The invention discloses a kind of information processing method, including:Determine that trade classification code meets the first enterprise of default trade classification code from default enterprise;Wherein, it is the affiliated industry of three new spectras to preset trade classification code to characterize industry;Industry corresponding to industry is characterized based on default trade classification code and illustrates document, generates three new spectra keyword corpus;Business scope corresponding to first enterprise is introduced into document and carries out keyword match with corpus, filters out the second enterprise;Business relevant documentation corresponding to the second enterprise is crawled, and the business relevant documentation crawled and corpus are subjected to Similarity Measure;It is up to the second enterprise belonging to the business relevant documentation of default similarity and is defined as three new spectras.The invention also discloses a kind of information processing system.The present invention can accurately filter out three new spectras for meeting to require from default enterprise.

Description

A kind of information processing method and system
Technical field
The present invention relates to a kind of information approach and system, and in particular to a kind of method and system for identifying three new spectras.
Background technology
With the fast development of China's economy, new firms and economic activity continuously emerge.Enterprise is as in social economy Most important active agent, important role is play in economy, the arrangement and analysis for company information assist in Relevant Decision person understands the management state of the enterprise, finds potential business risk.
For example, most recently newly appearance and enjoying three new spectras of the Party Central Committee, State Council's concern (including NPD projects, new industry situation, new The enterprise of business model), related personnel needs economic activity development scale, structure and quality to this kind of enterprise etc. to count Observation, to understand the development scale of this kind of enterprise, structure and quality in real time, reference frame is provided for future decisions.And carry out The key point of statistical observation is that those enterprises belong to three new spectras in the numerous enterprises for needing exact knowledge to investigate.This just needs pair Three new spectras are accurately screened, to filter out satisfactory three new spectra.However, it is new to not currently exist accurate screening three The scheme of enterprise..

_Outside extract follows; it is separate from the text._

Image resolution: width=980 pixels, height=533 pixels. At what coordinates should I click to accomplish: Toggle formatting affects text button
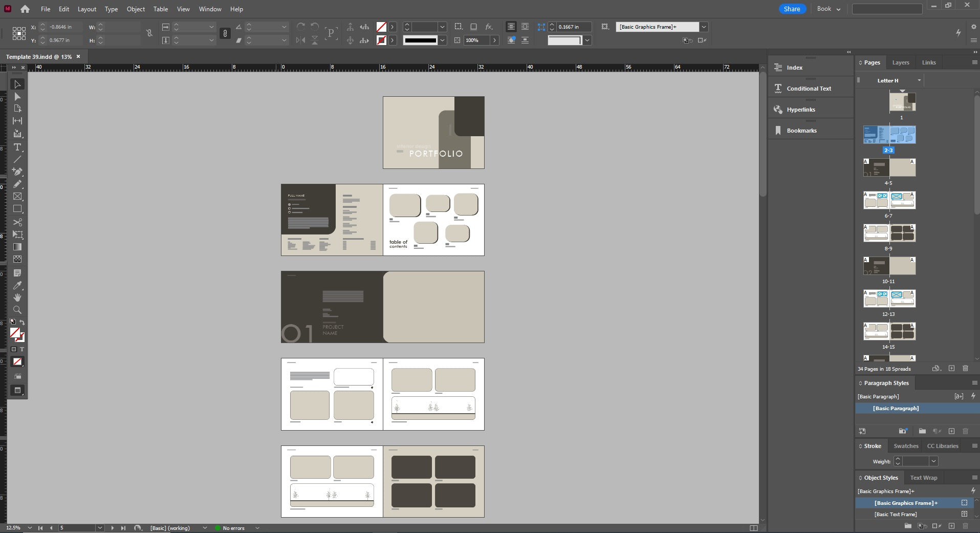coord(22,349)
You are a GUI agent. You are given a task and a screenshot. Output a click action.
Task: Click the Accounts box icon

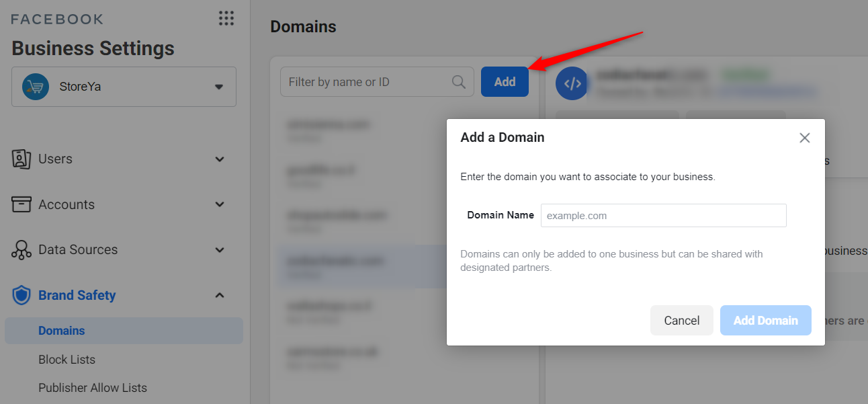click(21, 204)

The content of the invention
The example technical problems to be solved of the present invention are to provide one kind being capable of time saving and energy saving and three new spectras of accurate screening Scheme.
One aspect of the present invention provides a kind of information processing method, for accurately and effectively screening three new spectras, this method bag Include:Determine that trade classification code meets the first enterprise of default trade classification code from default enterprise;Wherein, the default row It is the affiliated industry of three new spectras that industry Sort Code, which characterizes industry,;It is corresponding that industry is characterized based on the default trade classification code Industry illustrate document, generate three new spectra keyword corpus;Business scope corresponding to first enterprise is introduced into document Keyword match is carried out with the corpus, filters out the second enterprise;Business relevant documentation corresponding to second enterprise is crawled, And the business relevant documentation crawled and the corpus are subjected to Similarity Measure;The business for being up to default similarity is related The second enterprise is defined as three new spectras belonging to document.

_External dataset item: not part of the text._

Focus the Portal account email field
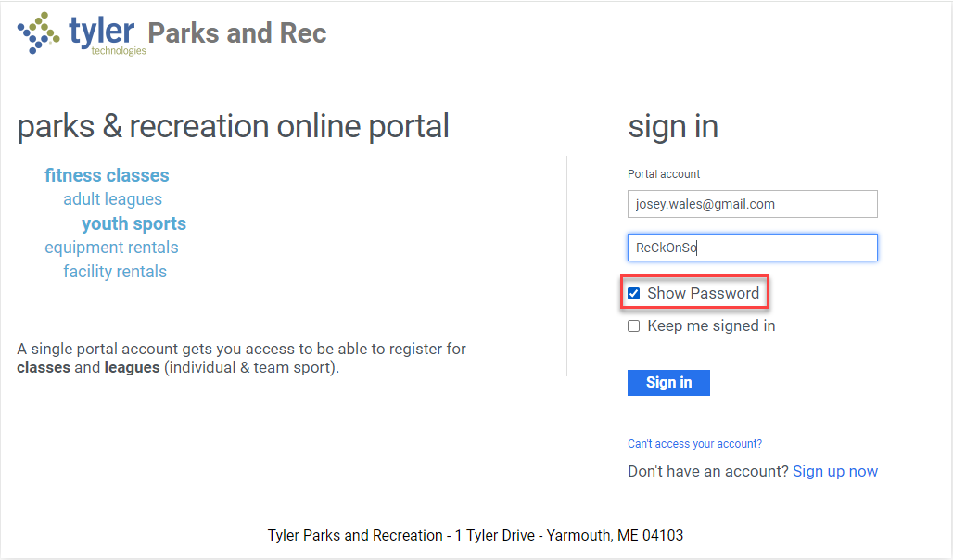The image size is (953, 560). point(752,204)
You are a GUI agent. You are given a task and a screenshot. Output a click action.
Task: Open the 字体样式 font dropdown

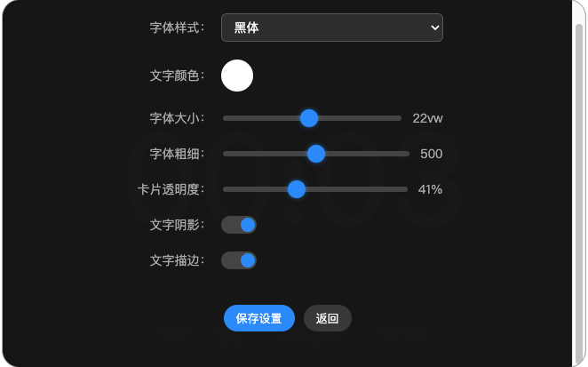(331, 28)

Alternatively, the business relevant documentation includes the full text or fragment of following one or more documents:Related product Introduction, Related product operation instruction, software works, trade mark, patent.
Alternatively, industry corresponding to industry is characterized based on the default trade classification code and illustrates document, it is new to generate three Enterprise's keyword corpus, is specifically included:For being said in the default trade classification code per industry corresponding to class industry code Plaintext shelves, the sector is illustrated that document splits into single word;For splitting obtained each word, the word frequency of the word is determined;Using Word frequency extraction keyword of the preset algorithm based on determination, generates three new spectra keyword corpus.

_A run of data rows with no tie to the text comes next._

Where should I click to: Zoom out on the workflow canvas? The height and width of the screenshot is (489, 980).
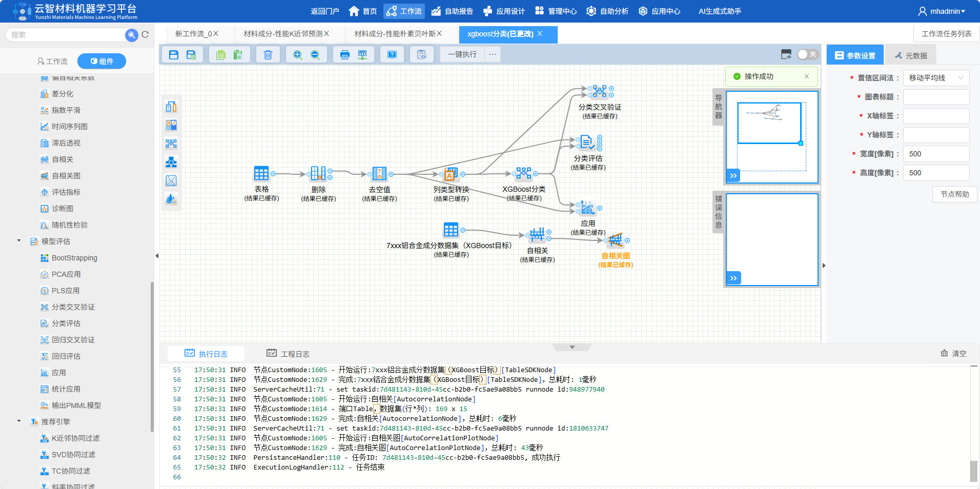tap(315, 55)
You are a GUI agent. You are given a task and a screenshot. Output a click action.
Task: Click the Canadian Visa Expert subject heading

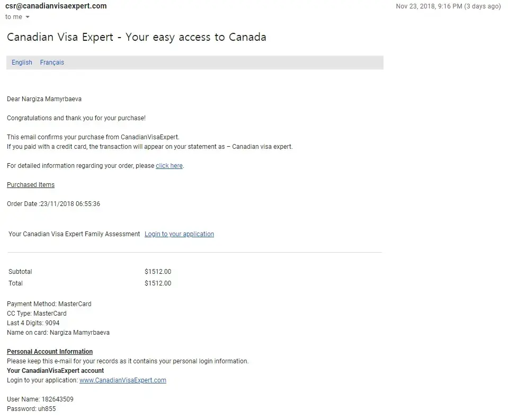click(x=136, y=37)
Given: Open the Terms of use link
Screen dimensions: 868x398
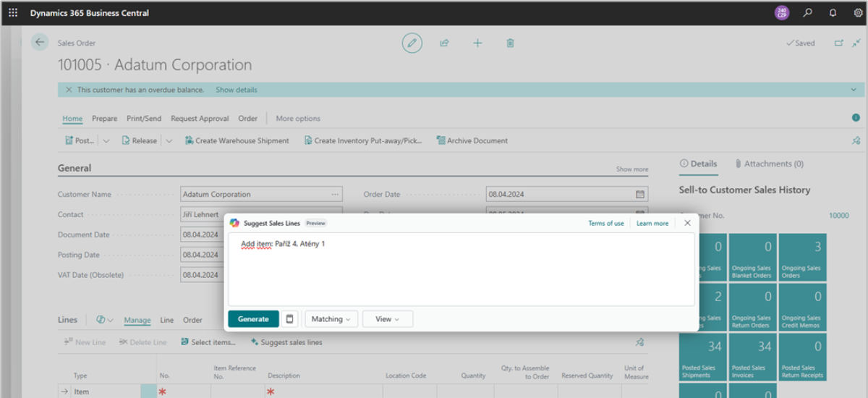Looking at the screenshot, I should 605,224.
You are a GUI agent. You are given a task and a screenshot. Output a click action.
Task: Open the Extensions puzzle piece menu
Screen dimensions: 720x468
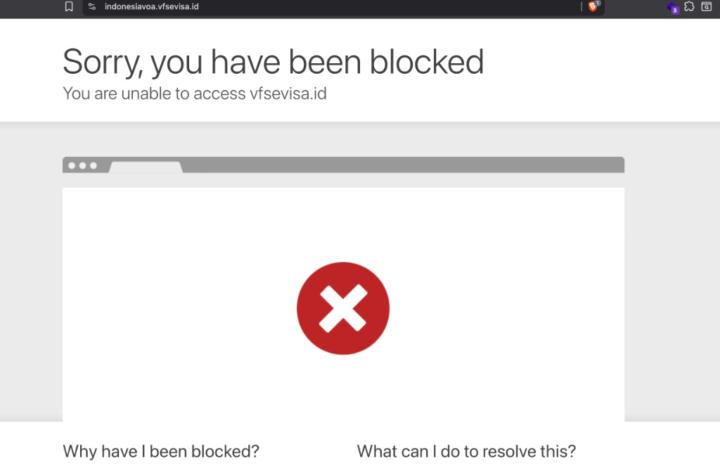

Alternatively, the business relevant documentation crawled and the corpus are subjected to Similarity Measure, specifically included:For The every business relevant documentation crawled, the business relevant documentation is split into single word;For splitting obtained each word, really The word frequency of the fixed word;Obtained word and corresponding word frequency will be split by the business relevant documentation, respectively with by the default row Industry is corresponded to per class industry code illustrate that document splits obtained word and corresponding word frequency progress similarity in industry Sort Code Calculate.
Alternatively, it is up to the second enterprise belonging to the business relevant documentation of default similarity and is defined as three new spectras, specifically Including:If in the presence of at least a kind of industry code, business relevant documentation industry corresponding with such industry code is set to illustrate document phase Reach default similarity like degree, then the second enterprise belonging to the business relevant documentation is defined as three new spectras.
An alternative embodiment of the invention provides a kind of information processing system, including:First processing units, for from default Determine that trade classification code meets the first enterprise of default trade classification code in enterprise;Wherein, the default trade classification generation It is the affiliated industry of three new spectras that code, which characterizes industry,;Corpus generation unit, for based on the default trade classification code institute Industry corresponding to characterizing industry illustrates document, generates three new spectra keyword corpus;Second processing unit, for by described Business scope corresponding to one enterprise introduces document and carries out keyword match with the corpus, filters out the second enterprise;Similarity Computing unit, for crawling business relevant documentation corresponding to second enterprise, and by the business relevant documentation crawled and institute State corpus and carry out Similarity Measure;3rd processing unit, for being up to belonging to the business relevant documentation of default similarity Two enterprises are defined as three new spectras.
Alternatively, the business relevant documentation includes the full text or fragment of following one or more documents:Related product Introduction, Related product operation instruction, software works, trade mark, patent.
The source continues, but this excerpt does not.